一昨日、11月3日、こうふ亀屋座で〈甲府 文と芸の会〉の第1回公演〈太宰治「新樹の言葉」と「走れメロス」 講座・朗読・芝居の会〉が予定通り開催された。
昼になると青空が広がり、日差しも暖かくなってきた。すがすがしい、おだやかな気分で公演を迎えることができた。三連休の最後、文化の日ということもあって、亀屋座のある「小江戸甲府花小路」の人通りが多く、活気もあった。賑やかな華やぎが甲府の中心街に戻ってきたような気がした。
参加希望者は105名に達した。先着順90名の予定だったが、それを超える申し込みがあったために、2階の客席エリアを広げて対応した。開場は1時半からだったが、1時過ぎには入り口の前にかなりの人々が並んでいた。(亀屋座の担当者が五月のオープン以来初めて見る光景だと言われた)亀屋座前を通る人が何のイベントがあるのだろうと振り返る姿がときどき見られた。
開演の10分ほど前には満員の状態になり、予定通り午後2時に開演した。私がまず〈太宰治「新樹の言葉」と「走れメロス」〉と題して15分ほ話をした後で。
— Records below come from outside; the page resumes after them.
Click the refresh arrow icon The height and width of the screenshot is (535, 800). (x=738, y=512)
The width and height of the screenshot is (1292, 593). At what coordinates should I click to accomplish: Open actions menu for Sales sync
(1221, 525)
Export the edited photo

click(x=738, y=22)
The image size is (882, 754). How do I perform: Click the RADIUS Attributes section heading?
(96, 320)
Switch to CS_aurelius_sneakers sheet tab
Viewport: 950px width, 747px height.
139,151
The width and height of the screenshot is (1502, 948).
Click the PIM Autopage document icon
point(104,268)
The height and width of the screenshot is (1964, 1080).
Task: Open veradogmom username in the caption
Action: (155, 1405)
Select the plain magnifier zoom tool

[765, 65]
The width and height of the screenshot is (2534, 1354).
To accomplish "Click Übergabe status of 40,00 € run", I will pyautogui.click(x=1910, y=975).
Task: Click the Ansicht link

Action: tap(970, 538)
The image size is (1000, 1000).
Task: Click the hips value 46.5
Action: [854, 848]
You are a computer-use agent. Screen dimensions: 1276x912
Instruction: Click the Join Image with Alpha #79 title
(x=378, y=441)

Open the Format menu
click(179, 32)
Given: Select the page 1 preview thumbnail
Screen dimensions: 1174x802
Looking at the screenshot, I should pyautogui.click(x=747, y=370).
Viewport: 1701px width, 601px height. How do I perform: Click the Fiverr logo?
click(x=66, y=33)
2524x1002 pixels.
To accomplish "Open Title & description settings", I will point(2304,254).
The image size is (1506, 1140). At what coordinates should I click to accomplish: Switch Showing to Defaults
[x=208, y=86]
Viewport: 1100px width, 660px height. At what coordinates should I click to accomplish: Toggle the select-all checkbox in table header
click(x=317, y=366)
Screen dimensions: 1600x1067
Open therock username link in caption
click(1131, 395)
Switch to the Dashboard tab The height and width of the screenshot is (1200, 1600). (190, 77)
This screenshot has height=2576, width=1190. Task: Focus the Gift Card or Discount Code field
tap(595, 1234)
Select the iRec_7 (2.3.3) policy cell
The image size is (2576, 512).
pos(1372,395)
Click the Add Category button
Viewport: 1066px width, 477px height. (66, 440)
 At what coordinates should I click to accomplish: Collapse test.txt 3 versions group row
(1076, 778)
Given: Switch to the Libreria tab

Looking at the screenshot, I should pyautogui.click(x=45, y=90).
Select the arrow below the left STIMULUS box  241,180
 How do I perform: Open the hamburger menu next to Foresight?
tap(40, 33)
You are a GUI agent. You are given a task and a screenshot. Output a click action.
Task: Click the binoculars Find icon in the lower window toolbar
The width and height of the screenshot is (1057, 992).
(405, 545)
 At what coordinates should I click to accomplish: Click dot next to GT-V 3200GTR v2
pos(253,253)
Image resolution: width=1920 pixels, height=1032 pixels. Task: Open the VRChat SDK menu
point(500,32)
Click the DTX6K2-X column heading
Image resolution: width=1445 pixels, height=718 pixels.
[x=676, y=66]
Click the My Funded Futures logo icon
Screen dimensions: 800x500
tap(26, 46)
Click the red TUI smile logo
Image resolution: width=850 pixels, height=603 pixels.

エイコさんが「新樹の言葉」の冒頭などの部分を10分ほど朗読した。休憩の後、有馬眞胤さんの独り芝居とエイコさんの下座(三味線)による「走れメロス」の上演があった。有馬さんは作品の全文を覚えて、声による語りと身体の動きによって「走れメロス」を演じきり、エイコさんの三味線が場面の展開に確かな彩りを添えていった。
書物の二次元の世界を声と身体によって三次元の世界に変換していく有馬独り芝居のスタイルは非常に独創的である。観客はこの有馬独り芝居の世界に入り込み、魅了されていく。観客の眼差しが舞台を見つめ、語りの声を聴くことによって、亀屋座そのものが「走れメロス」の空間と化していった。
50分ほどの時間だったが、芝居が終了すると、観客からまさしく「万雷の拍手」が起きた。亀屋座の小さいが濃密な空間が拍手の音で揺れるようだった。カーテンコールの後で主催者代表として私が御礼と感謝の言葉を述べた。来年度も有馬さんとエイコさんを招いて公演を行うことを告げてこの公演を閉じた。
会場で書いていただいたアンケートの言葉を五つほど紹介したい。
- 本物に出会った。そんな思いがしました。
- 有馬さんの迫力ある演技を見て、学生時代に読んだ走れメロスのストーリーが蘇りました。
- 素晴らしい朗読と芝居でした。三味線の音色に津軽の景色が広がりました。
- 有馬さんの声の抑揚、身振り、手振り などとても引き込まれました。発声も素晴らしく、後方で見ていましたが、初めから終わりまで余すことなく楽しめました。
- 久しぶりにお芝居を見てとても満たされました。昔、蜷川幸雄さんが生きていた当時、何度が見に行きました。それ以来というわけではありませんが、久しぶりにお芝居の楽しさを感じました。